(Records from a data collection)
• • • •

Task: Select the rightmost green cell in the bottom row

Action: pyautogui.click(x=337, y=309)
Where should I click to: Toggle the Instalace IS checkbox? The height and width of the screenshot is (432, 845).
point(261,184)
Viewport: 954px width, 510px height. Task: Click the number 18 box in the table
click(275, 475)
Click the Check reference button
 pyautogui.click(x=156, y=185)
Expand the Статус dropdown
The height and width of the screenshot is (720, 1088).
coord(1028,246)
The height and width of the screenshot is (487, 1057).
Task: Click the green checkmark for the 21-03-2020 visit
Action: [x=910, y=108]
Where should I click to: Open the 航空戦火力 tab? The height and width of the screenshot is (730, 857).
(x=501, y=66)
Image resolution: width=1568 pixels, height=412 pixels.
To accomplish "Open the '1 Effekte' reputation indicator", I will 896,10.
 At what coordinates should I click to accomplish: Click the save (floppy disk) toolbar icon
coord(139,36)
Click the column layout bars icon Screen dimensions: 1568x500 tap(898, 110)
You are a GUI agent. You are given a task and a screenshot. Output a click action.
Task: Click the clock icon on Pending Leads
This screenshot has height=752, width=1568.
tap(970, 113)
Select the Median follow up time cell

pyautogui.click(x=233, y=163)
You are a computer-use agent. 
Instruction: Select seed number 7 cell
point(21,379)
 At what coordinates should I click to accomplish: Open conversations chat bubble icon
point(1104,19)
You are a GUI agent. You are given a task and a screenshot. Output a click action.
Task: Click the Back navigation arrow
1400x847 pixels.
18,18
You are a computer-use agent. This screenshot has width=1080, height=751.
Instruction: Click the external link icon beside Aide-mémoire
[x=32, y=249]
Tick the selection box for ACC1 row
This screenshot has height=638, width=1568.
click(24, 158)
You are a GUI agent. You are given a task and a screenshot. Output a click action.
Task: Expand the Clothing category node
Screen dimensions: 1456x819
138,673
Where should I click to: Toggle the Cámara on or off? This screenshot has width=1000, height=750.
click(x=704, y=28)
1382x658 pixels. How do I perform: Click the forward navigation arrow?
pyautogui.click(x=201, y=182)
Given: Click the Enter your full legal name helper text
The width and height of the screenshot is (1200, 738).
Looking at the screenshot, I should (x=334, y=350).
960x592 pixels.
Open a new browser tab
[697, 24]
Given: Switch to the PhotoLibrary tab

• • • •

◆ **Problem statement**
All that belongs in the answer is the lines from the start of the entries above through the line containing "Expand the Статус dropdown", each given exactly.

◆ **Output of the exercise**
Task: Select the rightmost green cell in the bottom row

Action: pyautogui.click(x=337, y=309)
Where should I click to: Toggle the Instalace IS checkbox? The height and width of the screenshot is (432, 845).
point(261,184)
Viewport: 954px width, 510px height. Task: Click the number 18 box in the table
click(275, 475)
Click the Check reference button
 pyautogui.click(x=156, y=185)
Expand the Статус dropdown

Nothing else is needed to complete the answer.